» **Text excerpt**
====================

Pakistan was the Taliban’s principal financial, military, and diplomatic patron but was unable to transform this support into legitimacy for the Durand Line. As the adage goes: You can rent an Afghan, you cannot buy an Afghan; no regime in Afghanistan can be a Pakistani puppet.
 
In 1989, following the Soviet withdrawal, the Pakistani army decided to seize Afghanistan for its “strategic depth” against India, make Jalalabad the provisional capital of its favourite Mujaheddin leader, and then slowly take over Afghanistan. It sent in its troops to stiffen its favourite, but other rebel factions united with the Afghan army to repel the interlopers. Thousands of Mujaheddin died, and when the bodies of Pakistani soldiers began to come back, the dream was shattered. Hamid Gul, father of the Jalalabad Plan was sacked.
 
In a March 1950 speech in Parliament, Jawaharlal Nehru has lamented India not being able to help Afghan King Zahir Shah’s request for support for self-determination in Pashtunistan. In the early 1980s, Khan Abdul Ghaffar Khan, the Frontier Gandhi, repeated his lament that by not supporting the demand for a Pashtun homeland, India had thrown them to the wolves (Pakistan’s Punjabi army).
 
India is committed to Afghanistan with several billion dollars gifted: New Delhi recently signed the US$300 million Shahtoot dam project to provide clean drinking water to Kabul.
 
India supports “an Afghan-led, Afghan-owned and Afghan-controlled process for enduring peace and reconciliation in Afghanistan.” The biggest risk to its neighbours in Taliban- Afghanistan is Islamic terrorism (we have not forgotten the hijacking of our plane to Kandahar in 1999).
 
In late 2020, the Pakistani intelligence head of terror group Islamic State's Khorasan unit (ISIL-K) was killed by special forces near Jalalabad. The agency claimed that of some 400 plus IS captives in their custody, the highest, 299, were from Pakistan, while 34 were from China (presumably Uighurs).
 
At the July 2021 Dushanbe meeting of the Shanghai Cooperation Organization Foreign Ministers, External Affairs Minister S Jaishankar said sincere peace negotiations was the only answer since seizure of power by violence and force would never be legitimate: “the world, region and the Afghan people all want…an independent, neutral, unified, peaceful, democratic and prosperous nation,” he said.

====================

» **Recorded data**
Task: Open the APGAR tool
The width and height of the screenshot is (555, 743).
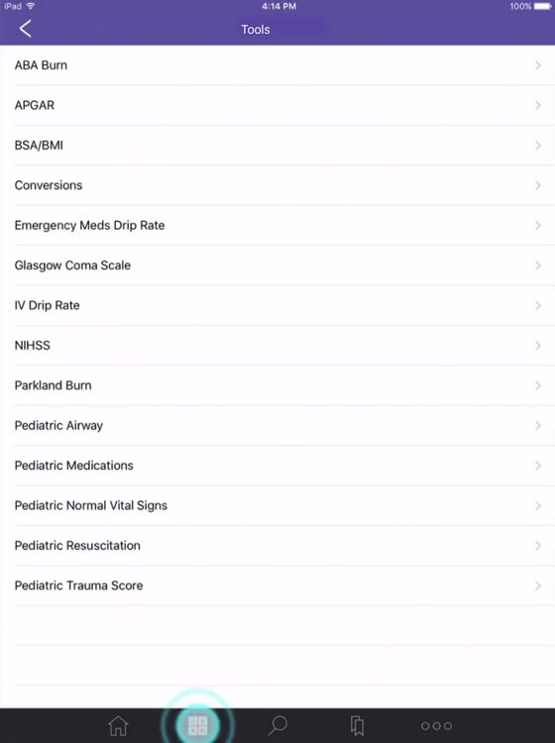Action: point(278,105)
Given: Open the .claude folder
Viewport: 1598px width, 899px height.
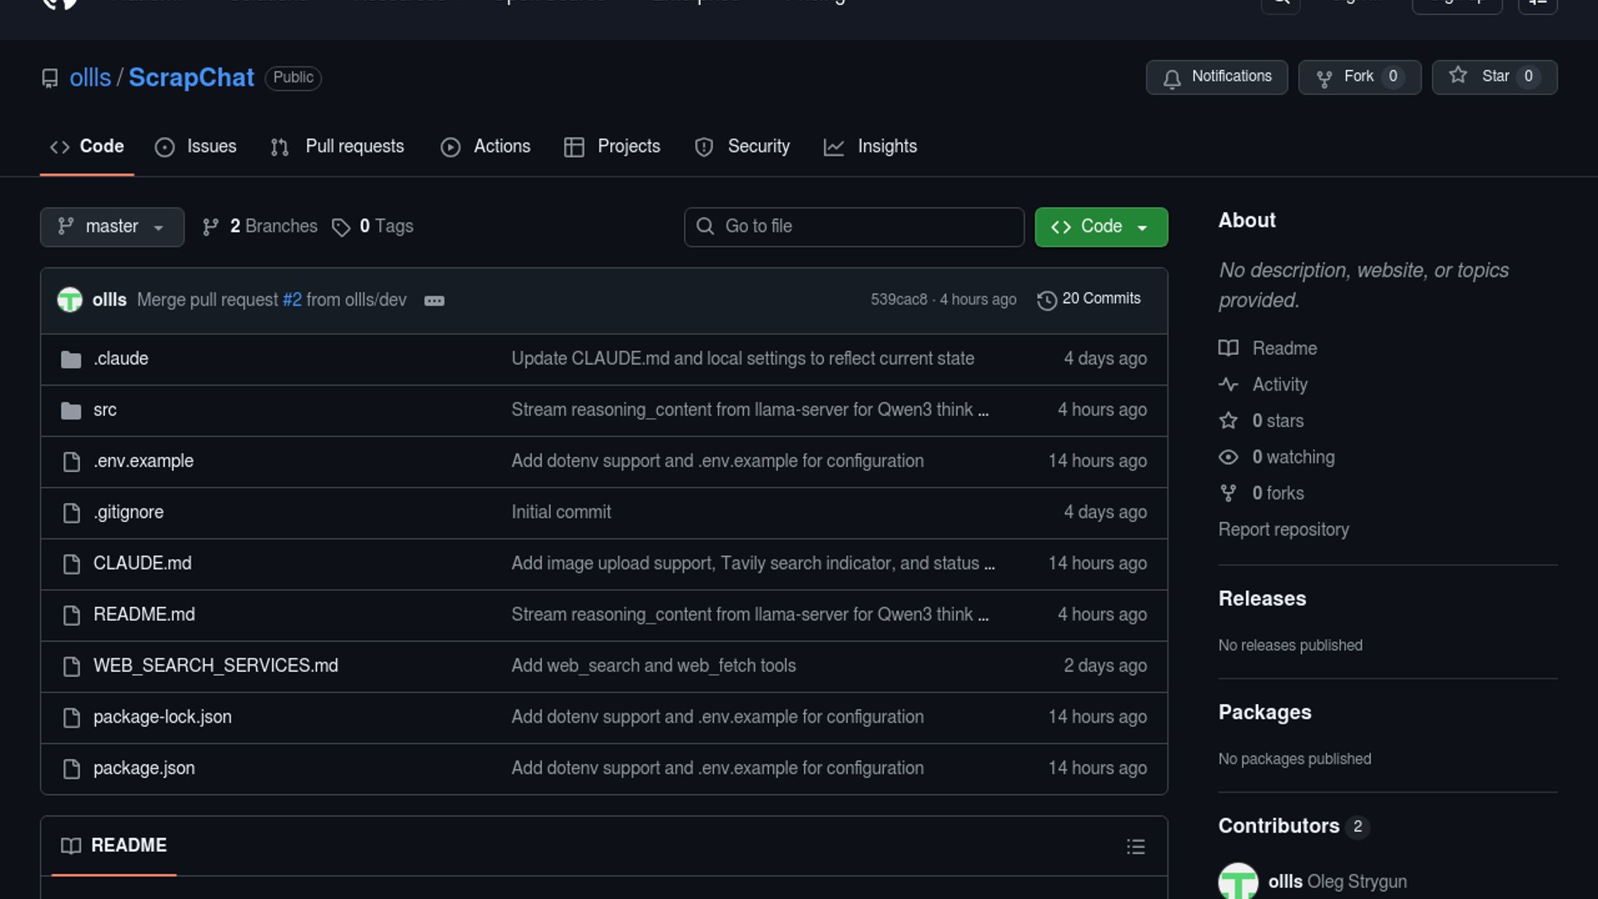Looking at the screenshot, I should 121,359.
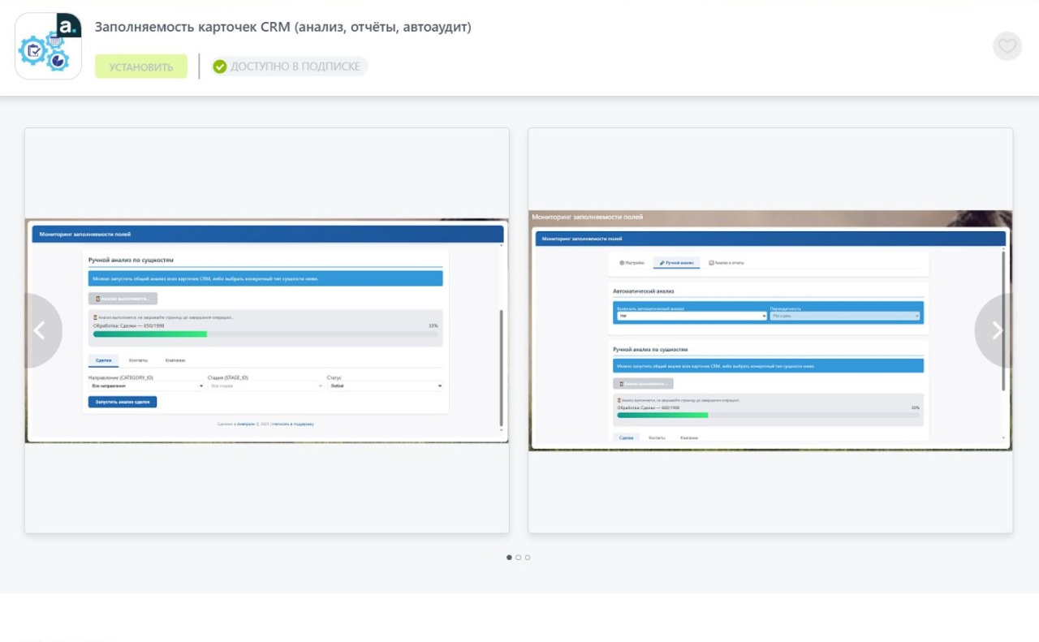
Task: Click the Стадия (STAGE_ID) field
Action: point(265,386)
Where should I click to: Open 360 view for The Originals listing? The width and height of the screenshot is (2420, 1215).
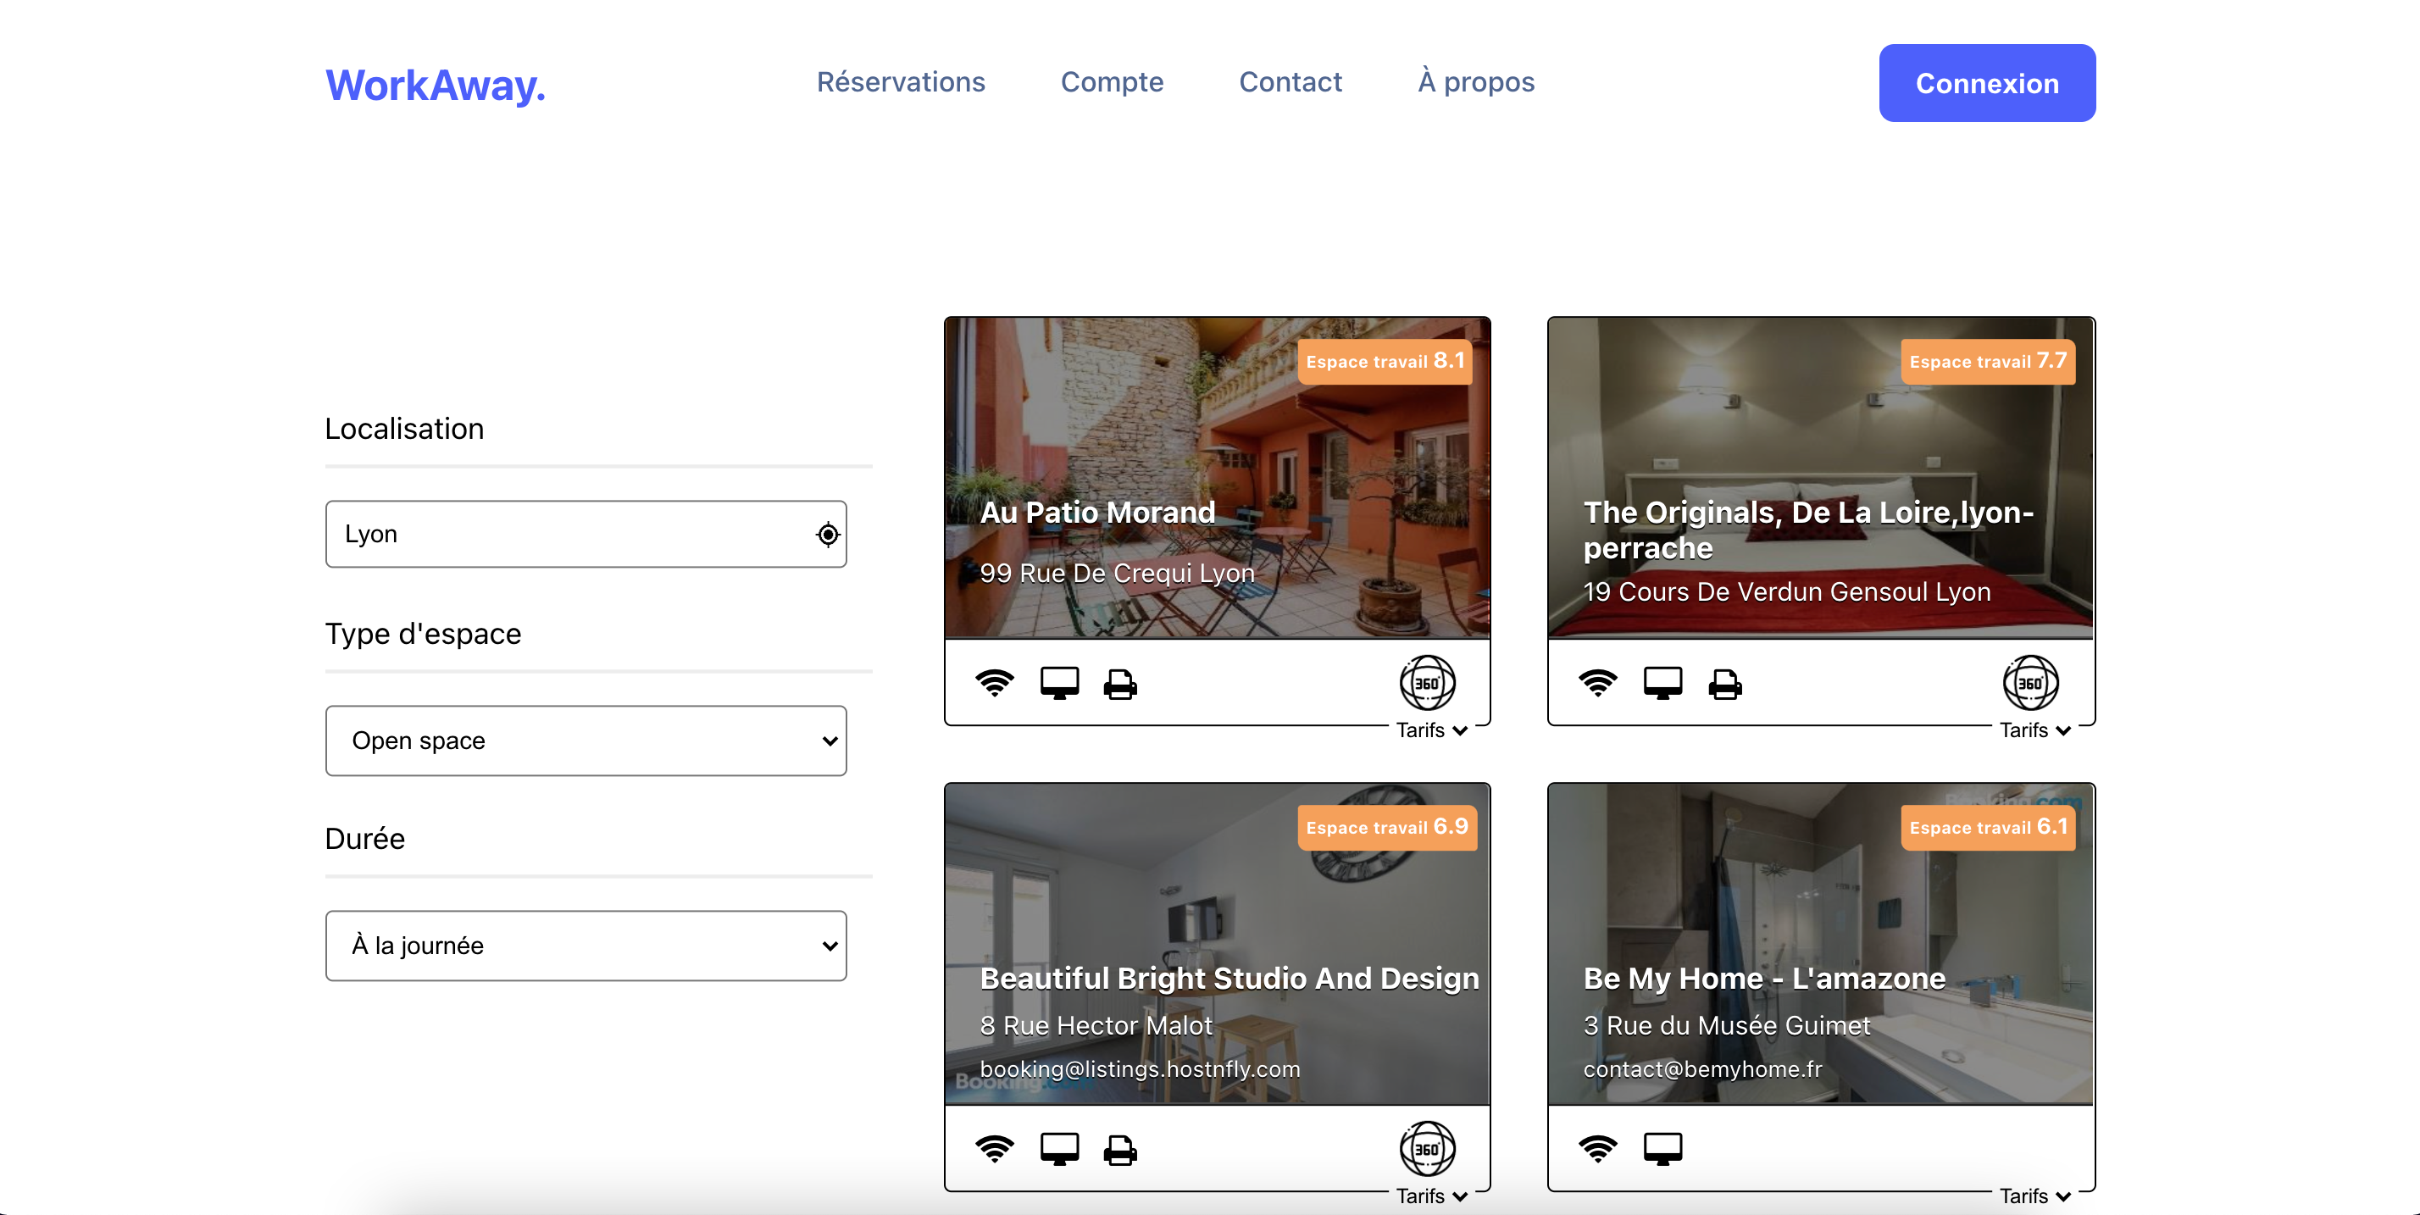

====================

» **Brief**
Continue the piece on India, Pakistan and Afghanistan, picking up after its final sentence.

» **Task output**
Today, for America, Afghanistan is no longer a major consideration while the Afghan regime considers the Taliban an existential threat. The Taliban will not share power with the Ghani government, and there will be no transitional government to write a new constitution and lay the groundwork for nationwide elections (the Taliban do not know what elections mean).
 
It was clear in the Doha meetings that the Taliban thought they would decide the future. One Afghan Government negotiator said. “The Government side thought they were there just to discuss the terms of surrender while the Taliban said, “We don’t need to talk to you. We can just take over.”
 
When the Doha July 2021 talks collapsed, the Taliban blamed the Ashraf Ghani Government and demanded President’s resignation. They wish to have a sympathizer in his place. Some of the Taliban leaders, Guantánamo graduates, still believe that they can shoot their way into power. Taliban 2 will be no different from their previous incarnation.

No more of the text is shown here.